Хартман промолчал. Ему не хотелось рассказывать ей о происшедшем. Она внимательно посмотрела на него. Потом достала из ящика стола ключ от своей комнаты и сказала:
– Иди. Я сейчас закончу и приду.
Как сладко было ее обнимать, ласкать ее грудь, плечи. Через несколько дней, сразу после выполнения задания, Райч вызвала его к себе. Когда он появился, она встретила его каким-то странным, пристальным, отчужденным взглядом, словно видела впервые. Эрих удивился. Согласно уставу доложил о прибытии и о выполнении задания. Она, казалось, не слушала его. Коротко и сухо приказала:
– Садись.
Он сел. Она прошла по комнате, вернулась к столу, раздраженно бросила в пепельницу недокуренную сигарету. Отошла к окну. Несколько мгновений стояла молча, глядя в окно и заложив руки за спину. С все возрастающим удивлением и недоумением он наблюдал за ней. Он чувствовал, что-то случилось.

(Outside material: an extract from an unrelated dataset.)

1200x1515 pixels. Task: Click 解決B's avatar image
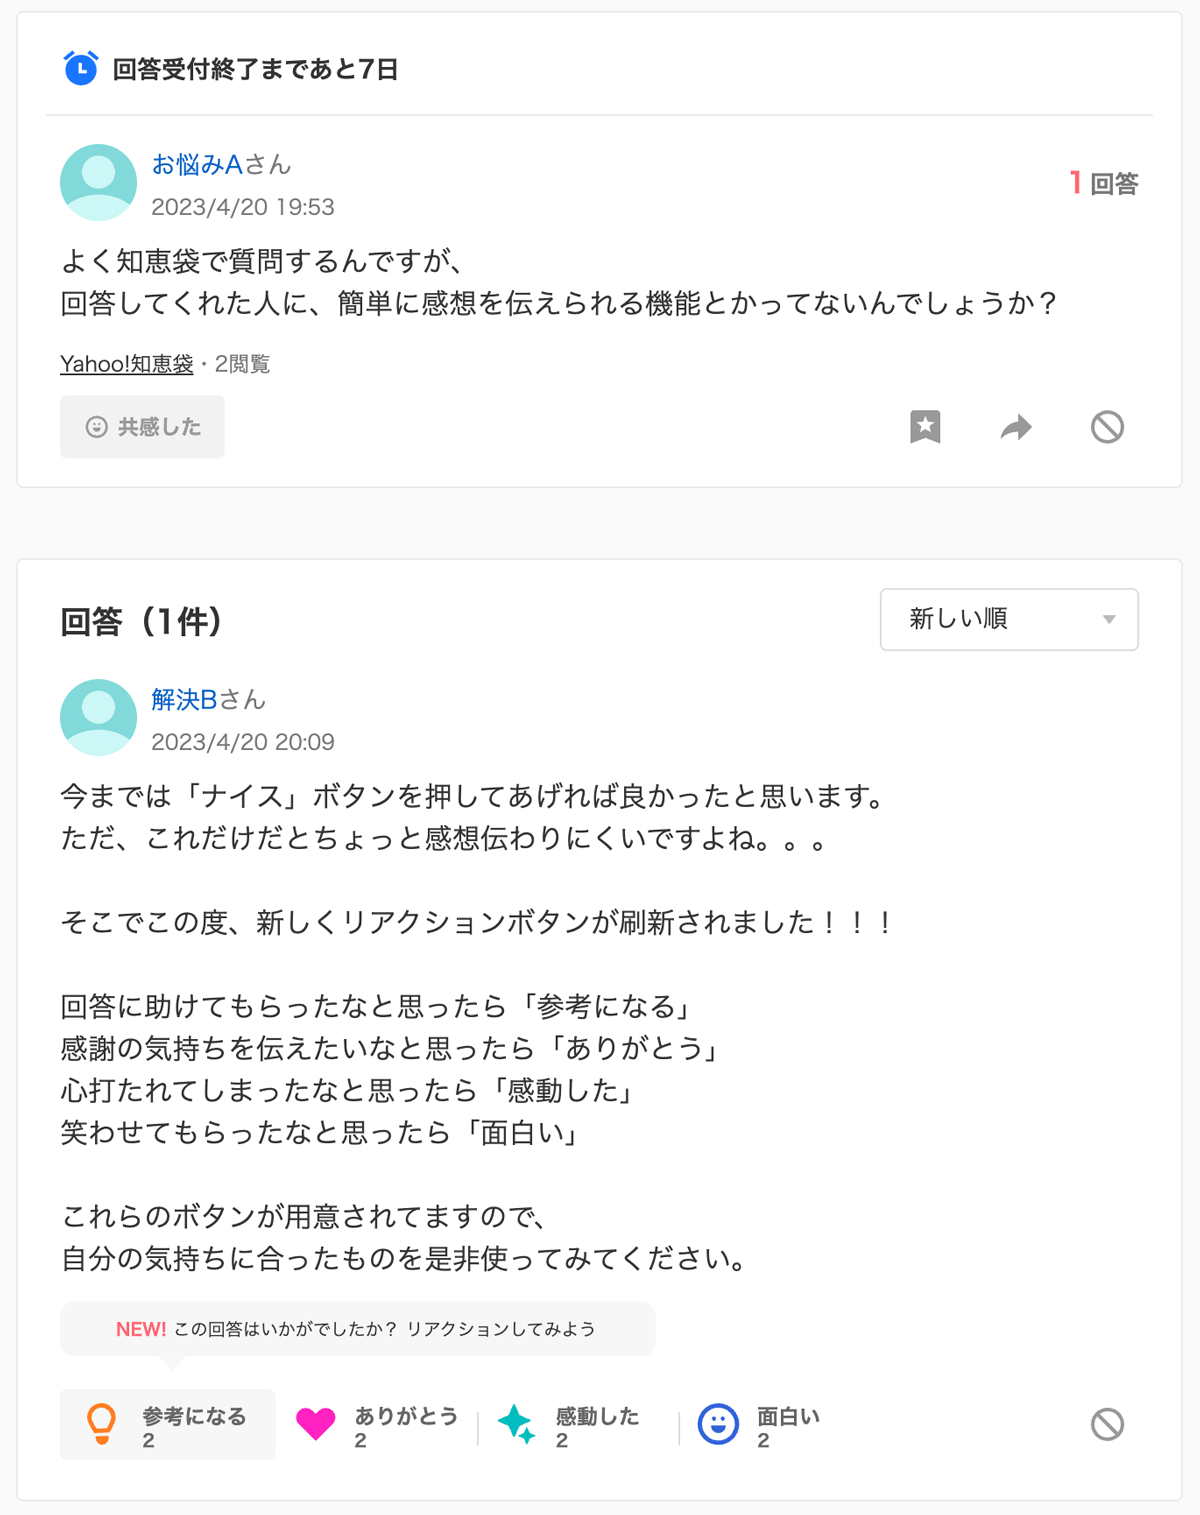(x=98, y=717)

– Позвольте задать вам, капитан, – произнесла она наконец холодно, – один деликатный вопрос. Очень странный вопрос, конечно. Но все же, каким бы странным он ни показался, – она обернулась, – попрошу ответить. В первую очередь, потому, что я обязана его задать вам.
– Пожалуйста, я готов.
– Каковы ваши сексуальные привязанности?
– Что? – Эрих остолбенел. Хелене ли задавать такие вопросы?.. Хелене, с которой он почти два года живет как с женой, делит ложе едва ли не еженощно… К чему все это? Но, тем не менее, взяв себя в руки, он постарался перевести все в шутку. Его задел ее тон, в его голосе прозвучал вызов:
– Я старался не афишировать, но раз ты спрашиваешь так официально, я отвечу: у меня только одна сексуальная привязанность – ты. Что теперь? Я должен жениться? С радостью.
– Замолчи, – она подошла и, наклонившись к нему, спросила, он чувствовал, что она едва сдерживает злость:
– Меня обязала задать этот вопрос военная полиция. Они внесут ответ в протокол, так что поосторожнее на поворотах. Когда ты прекратишь пьянствовать и шляться черт знает с кем? Кто должен расхлебывать плоды твоих похождений?

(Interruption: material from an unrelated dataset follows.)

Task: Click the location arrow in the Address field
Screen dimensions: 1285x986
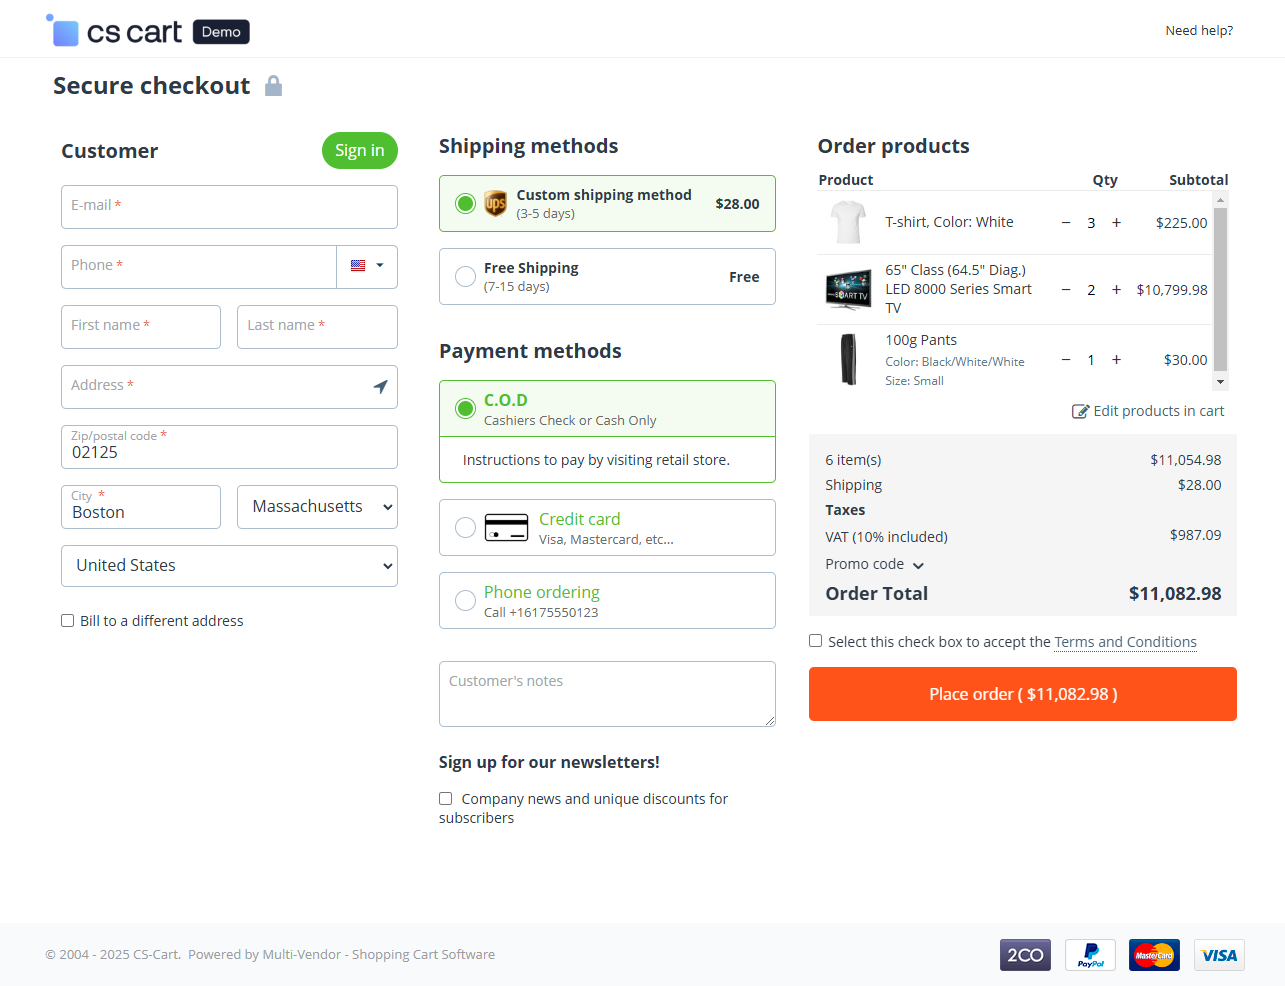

– А что произошло? – с наигранным равнодушием осведомился он, хотя сам разволновался, – какая-то красотка забеременела от меня?
– Хуже, – прервала она его. – Читай, – и протянула ему бумагу, – распоряжение, подписанное фон Граймом. Отстранение от полетов – это только самая малость. Тебя обвиняют в гомосексуализме. Я должна тебя арестовать и отдать под суд.
Эрих взял документ. Когда он прочел, его прошиб холодный пот. На основании какого-то письменного сообщения, считай, доноса, его обвиняли в извращенных сексуальных наклонностях и аморальном поведении, недостойном офицера. Предполагалось отдать его под суд чести, лишить всех званий и наград. Немыслимо. От прочитанного Эрих потерял дар речи и побелел, как полотно. Но оцепенение сменилось яростью. Он вскочил, схватившись за пистолет.
– Сядь, – резко приказала Хелене.
– Но это же… – возмутился он.
– Я знаю, – оборвала она его. – Я знаю, – ее многозначительный взгляд задержался на его побледневшем лице, – но скажи мне, пожалуйста, – продолжала она жестко, – у каких девок, с которыми ты имел связь, мне теперь собирать письменные свидетельства, что ты – нормальный мужчина, без всяких отклонений. Думаю, они не захотят подписаться под такими показаниями…
Эрих встал. Склонив голову и крепко сжав губы так, что заострились скулы на лице, положил пистолет перед ней на стол. Она отодвинула его. Сказала уже мягче:
– Возьми. Я еще не говорила с фон Граймом. Но он знает, я так просто не отдаю своих офицеров. Надо разобраться с этим делом. Иди. И пока никому не говори, даже Андрису.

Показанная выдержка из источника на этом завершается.